Came here looking for that, leave satisfied.

Well, for 10 min or so, anyway.


My child is someone who is affected by a mitochondrial condition that is the result of a deletion from nuclear DNA. My partner and I are in the process of doing testing to find out if this was inherited or spontaneous — but even then, we can’t completely rule out heredity on the basis of mosaicism. (Mosaicism is fantastically unlikely, but possible. But then again, it also isn’t any more unlikely than this particular genetic condition turning up in a person in the first place.) The condition is so debilitating, and so poorly understood because of its exceptional rarity, that unless some therapy is available, we may never have other kids.

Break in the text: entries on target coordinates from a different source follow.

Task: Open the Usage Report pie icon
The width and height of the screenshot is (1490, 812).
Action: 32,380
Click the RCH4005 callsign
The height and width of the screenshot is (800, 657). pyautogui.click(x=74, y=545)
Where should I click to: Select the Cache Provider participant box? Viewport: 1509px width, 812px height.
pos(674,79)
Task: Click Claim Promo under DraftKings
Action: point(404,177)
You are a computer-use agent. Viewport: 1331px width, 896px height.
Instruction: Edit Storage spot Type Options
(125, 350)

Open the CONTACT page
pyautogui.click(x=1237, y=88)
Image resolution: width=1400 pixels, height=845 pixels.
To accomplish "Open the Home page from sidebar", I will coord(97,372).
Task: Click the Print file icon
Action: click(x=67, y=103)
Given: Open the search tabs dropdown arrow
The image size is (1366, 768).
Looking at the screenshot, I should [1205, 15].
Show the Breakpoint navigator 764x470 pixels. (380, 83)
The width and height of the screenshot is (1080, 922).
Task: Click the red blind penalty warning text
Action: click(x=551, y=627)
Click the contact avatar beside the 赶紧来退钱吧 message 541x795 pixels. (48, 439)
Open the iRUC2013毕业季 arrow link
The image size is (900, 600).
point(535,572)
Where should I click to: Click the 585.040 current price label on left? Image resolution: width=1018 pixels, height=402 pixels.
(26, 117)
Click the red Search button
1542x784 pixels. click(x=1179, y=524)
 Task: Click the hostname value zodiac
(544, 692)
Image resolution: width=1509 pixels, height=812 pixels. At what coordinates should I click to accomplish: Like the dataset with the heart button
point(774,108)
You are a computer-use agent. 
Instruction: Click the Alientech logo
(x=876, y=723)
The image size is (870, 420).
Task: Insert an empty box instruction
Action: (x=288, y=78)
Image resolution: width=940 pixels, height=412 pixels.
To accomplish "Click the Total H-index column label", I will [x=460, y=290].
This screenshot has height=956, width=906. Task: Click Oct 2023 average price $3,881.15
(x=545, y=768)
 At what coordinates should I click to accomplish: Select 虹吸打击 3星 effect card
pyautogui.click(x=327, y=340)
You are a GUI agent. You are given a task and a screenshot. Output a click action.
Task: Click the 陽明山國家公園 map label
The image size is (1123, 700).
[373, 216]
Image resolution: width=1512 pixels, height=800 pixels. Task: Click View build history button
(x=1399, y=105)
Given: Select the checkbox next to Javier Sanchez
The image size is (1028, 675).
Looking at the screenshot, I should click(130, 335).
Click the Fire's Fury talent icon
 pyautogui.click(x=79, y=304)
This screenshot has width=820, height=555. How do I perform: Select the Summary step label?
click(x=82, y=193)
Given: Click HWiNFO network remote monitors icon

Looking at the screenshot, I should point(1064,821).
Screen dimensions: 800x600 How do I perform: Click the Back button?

I worry that America is so over-cautious with any genetic testing or therapies that we may find ourselves in a very hard spot.

It is very good to see these kinds of issues brought to the forefront in reporting. It’s something, at least.


And people wonder where the next generation of deplorables is coming from.

Are you cloned right now!?


Not really: once something is approved (under any of a number of possible standards) ‘off label’ use is pretty much limited only by what insurers will pay for(whether they be the patient’s coverage or the doctor’s malpractice insurer).

Off label application of unapproved drugs and techniques, though, doesn’t really fly. (Unless you count various research and compassionate use things; but those are basically specialist approval flavors).